Per the announcement:
“Network Revenue rose 1,777% from $231.41 million to $4.34 billion. Of this, $3.78 billion (87%) worth of ETH was “burned” and removed from the circulating supply through EIP-1559.”
Network revenue entails the fees paid by users to utilize the Ethereum network.
Furthermore, the average daily active addresses rose by 35% from 425,636 to 572,700 during the same period, signalling that more participants joined the ETH ecosystem.
On the other hand, the inflation rate was downtrend from Q4 2020 to Q4 2021. Bankless acknowledged:
“ETH Inflation Rate fell 64% from 1.13% to 0.46%. This tracks the increase in the supply of ETH, less burnt fees, as a result of the block reward issued to miners as compensation for confirming transactions.”
A recent study by crypto service provider LuckyHash pointed out that the inflation rate would enter the negative zone if Ethereum 2.0 were fully upgraded, hence prompting a 1% annual deflation rate.

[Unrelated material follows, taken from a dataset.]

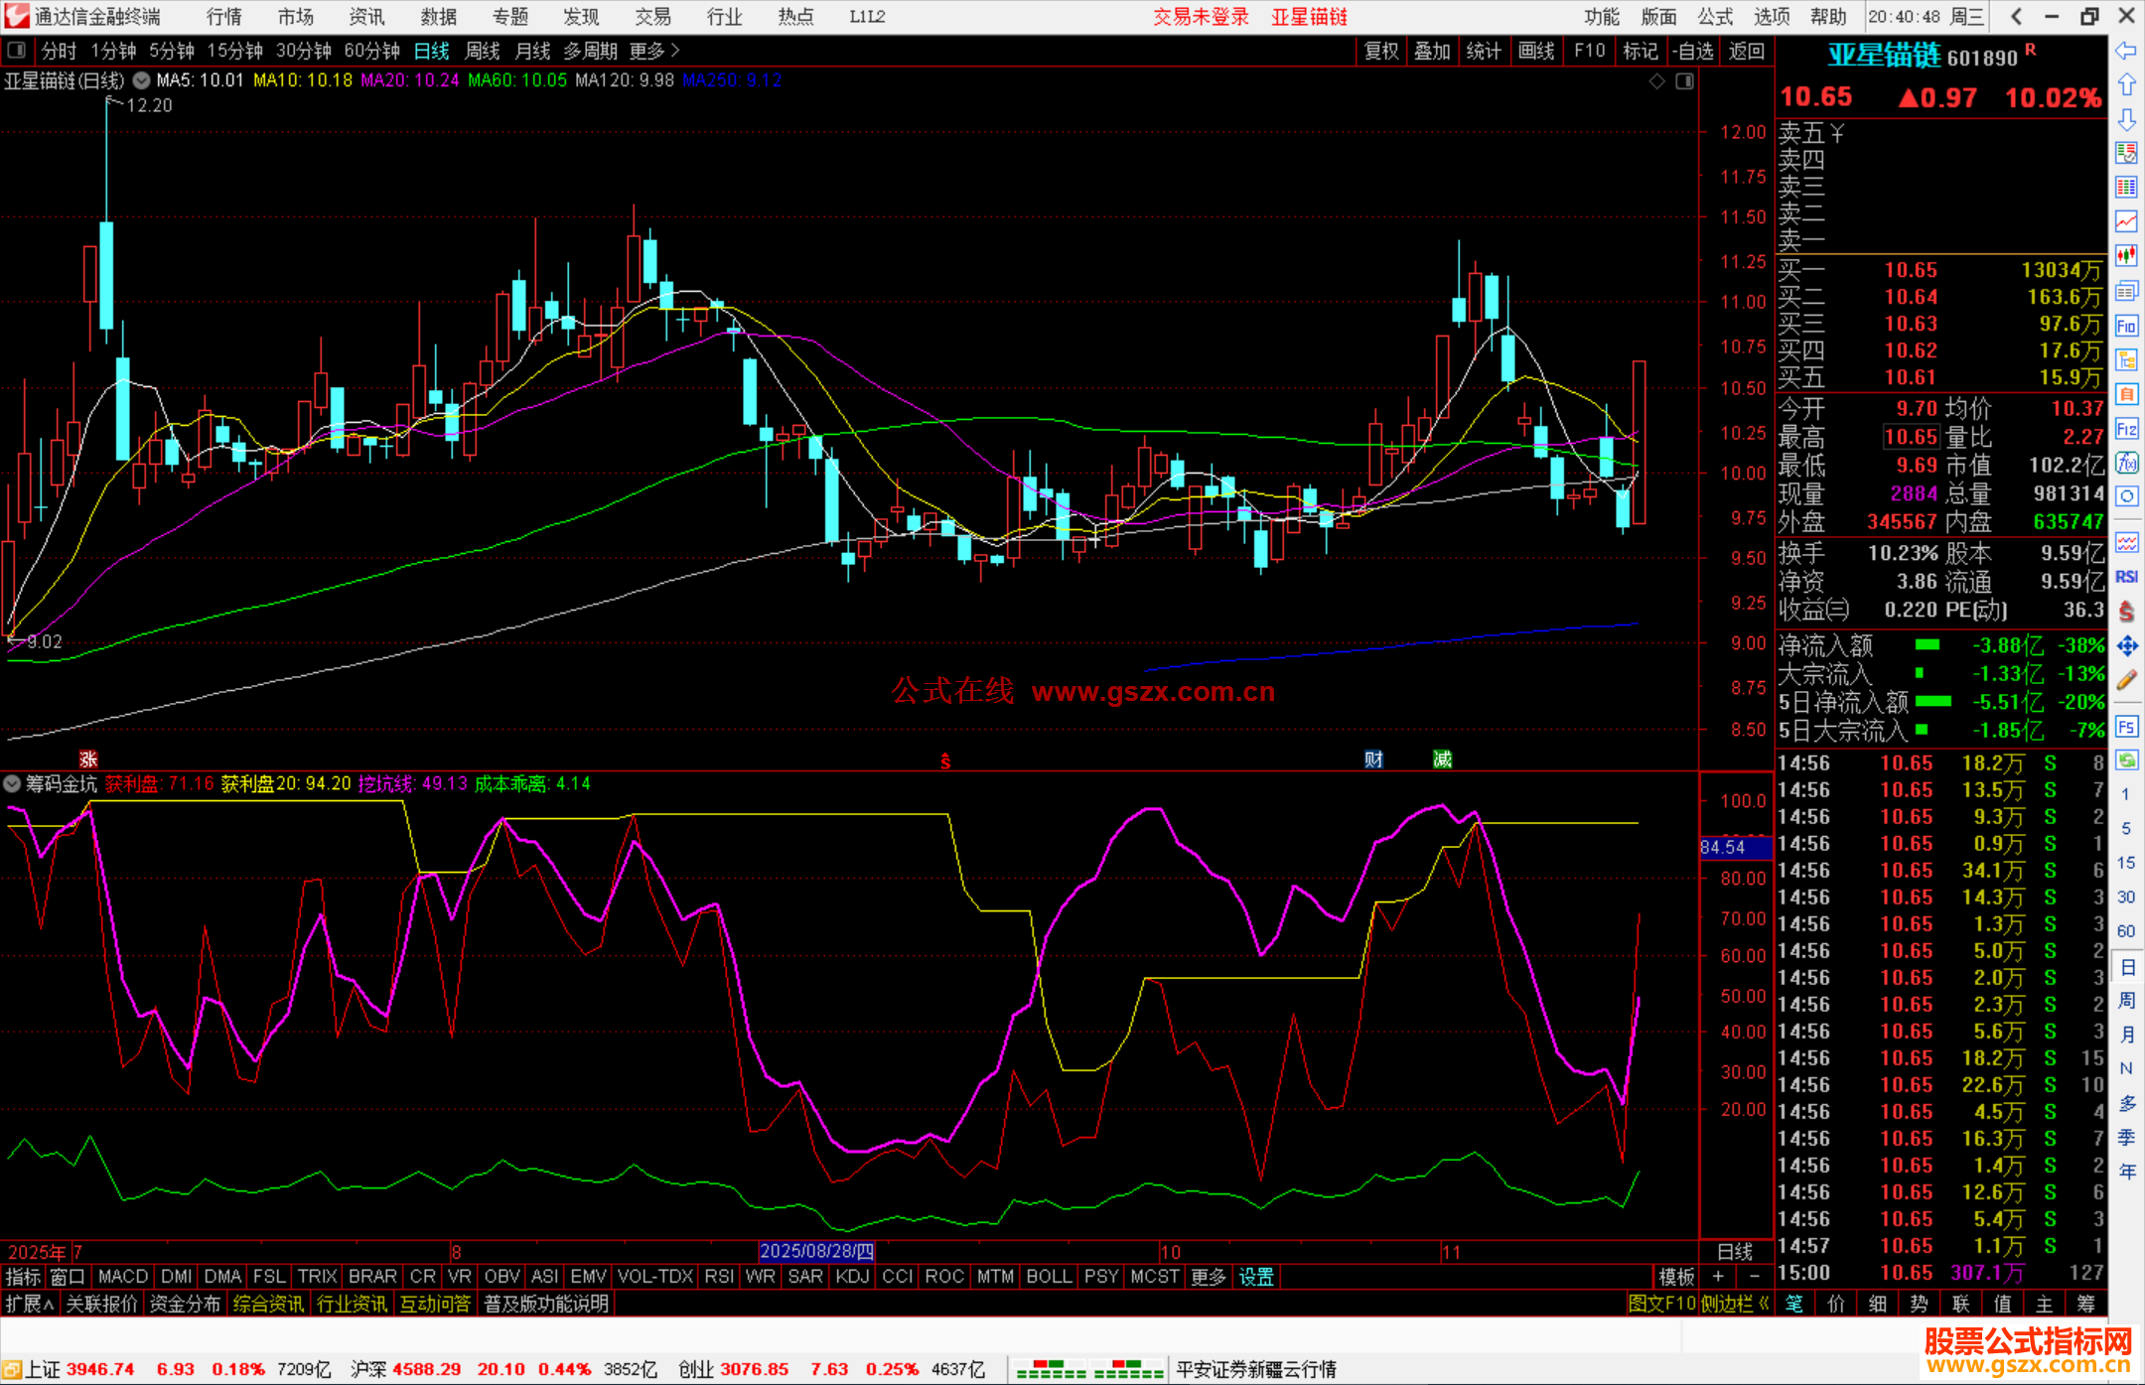Click the F10 company info sidebar icon
Image resolution: width=2145 pixels, height=1385 pixels.
[x=2126, y=326]
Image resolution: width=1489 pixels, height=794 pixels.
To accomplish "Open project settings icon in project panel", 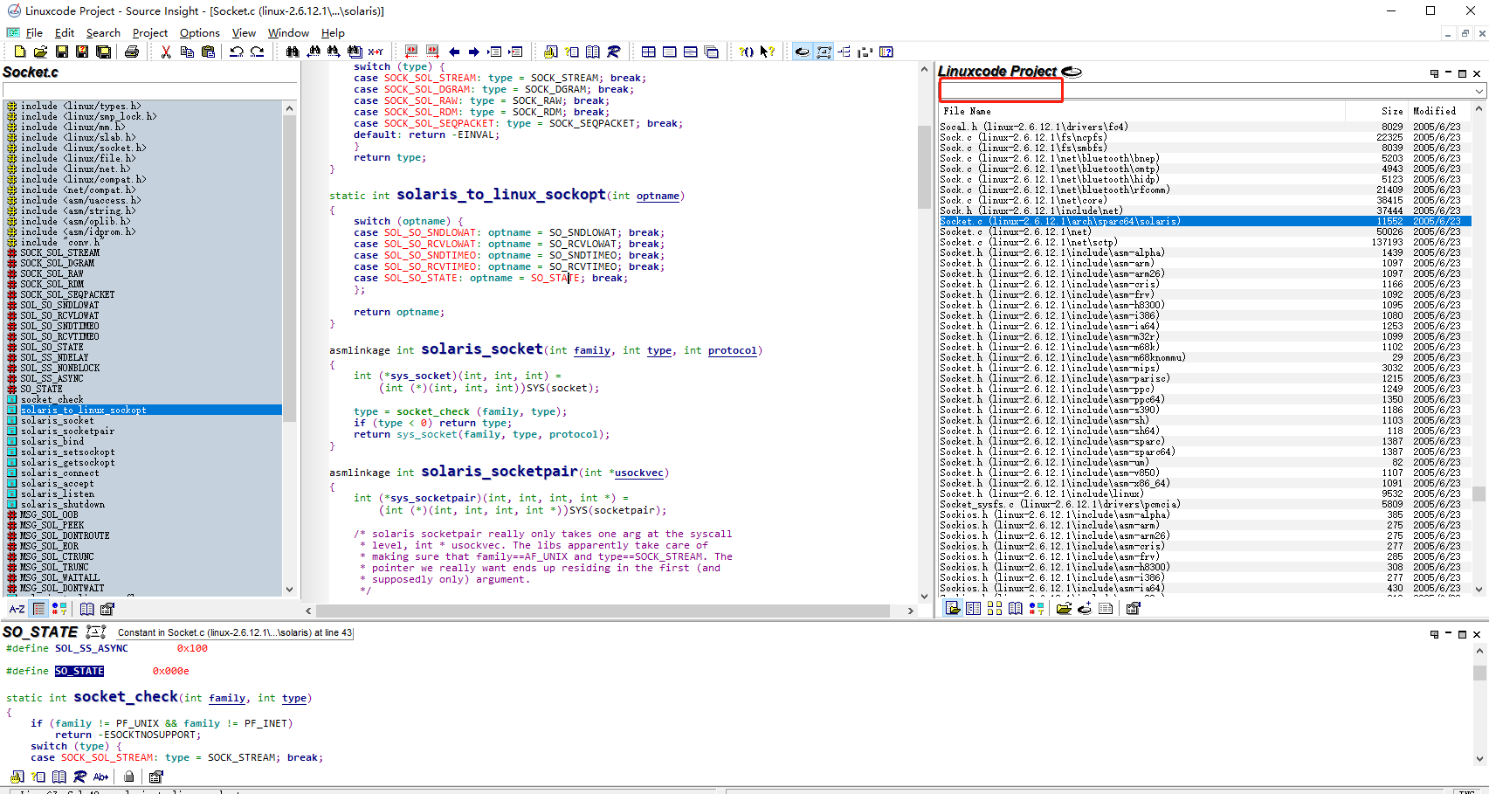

Ethereum 2.0, also known as the Beacon Chain, which seeks to transit the network to a proof of stake (PoS) consensus mechanism from the current proof of work (PoW), recently reached a new milestone with a deposit of more than 9 million Ether.
Nevertheless, the challenge of high gas fees on the ETH ecosystem continues to be evident because the average transaction fee jumped by 557%, from $4.09 to $26.89, as disclosed in the quarterly report.
Meanwhile, a recent poll undertaken by Vitalik Buterin revealed that Cardano (ADA), Bitcoin (BTC), and Solana (SOL) were the most preferred Ethereum substitutes.